According to Madison Public Library Foundation Executive Director Jenni Collins, who is now buttoning up a $9 million fundraising campaign for a new $29.5 million library in Downtown Madison, the connection between flexible spaces and innovative library services lies in the inevitability that those services will continually grow and change. 
 
"Of course we're always going to have shelves with books on them," Collins says. "But we have a lot more seating areas and a media lab. And we're also asking, 'what are we going to need 15 years from now?'" 
 
Who could know? One way the new Madison library will facilitate this is with electricity access panels in the floor, so as the needs for any given space change, so can the space itself. Collins says that one of the greatest innovations for the new library, however, is notably simpler.
 
"In 2010 we had 350 public meetings at the library," Collins says. "And we didn't have a large meeting space in our library system. We have community wide events, like a film festival and book festival, and we can't participate the way we'd like to. That's a shame for a library to not be able to host a major author. Now, we are building 250-seat auditorium."
 
Ann Arbor resident and advocate for a new downtown library, Peter Baker, sees a similar obstacle at our own central branch, where space for larger meetings and events is limited.  

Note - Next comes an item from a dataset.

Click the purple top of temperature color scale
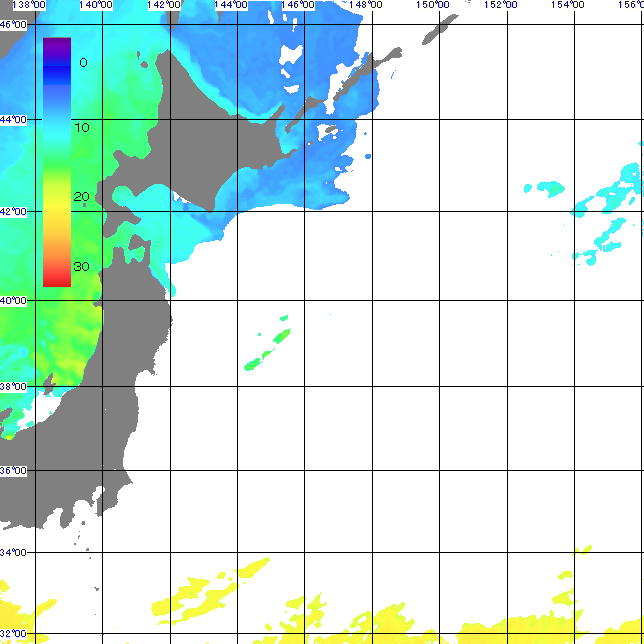This screenshot has width=644, height=644. (x=57, y=45)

"There's talk of having an auditorium or meeting rooms…to have meetings that aren't necessarily profitable, commercial shows," he says. "Things that, quite frankly, used to take place at Borders. That's not there anymore. 
 
"The library is doing those things now, but is at capacity. When they have a popular author, if anything past 100 or so people come, they have to go in another room and watch it on closed caption television."
 
What have the larger, innovative buildings with flexible spaces and innovative services done for central libraries around the country? Collins expects the new building to double the annual visitors to the Madison Central Library, bringing in a million visitors. It's an estimate with precedent. In Des Moines, more than 220,000 people visited the new library between April and July after its opening in 2006, compared to 54,000 visitors during the same months in 2005. 
 
The new services and public spaces likely played a major role in those patronage spikes, but Collins says a library building's role in the community extends beyond the tangible walls and consumable services. 
 
"Out town is very conscious of civic infrastructure," she says. Collins feels the new library, which is due to open in September of 2013, will finally be an accurate symbol of Madison's priorities as a community. "The library is the center of our civic life."
 
In her personal opinion, Kimball feels Ann Arbor can relate.
 
"I think our public architecture are important symbolic statements," she says. "If we were able to say, 'look at this shining jewel,' of our library, that would say a lot about us as a community. It would say a lot about what Ann Arbor is and what we care about."
 
Whether its electric panels in the floor for increased flexibility, or simply innovative services that challenge patrons to be creators themselves, Baker says his ideal future library is one that can meet today's needs, as well as achieve goals no one may be yet able to anticipate.
 
"My kids are going to see the library as something very different from what my parent see," he says, "but it will be just as important." 

Natalie Burg is a freelance writer, the news editor for Capital Gains, and a regular contributor to Metromode and Concentrate.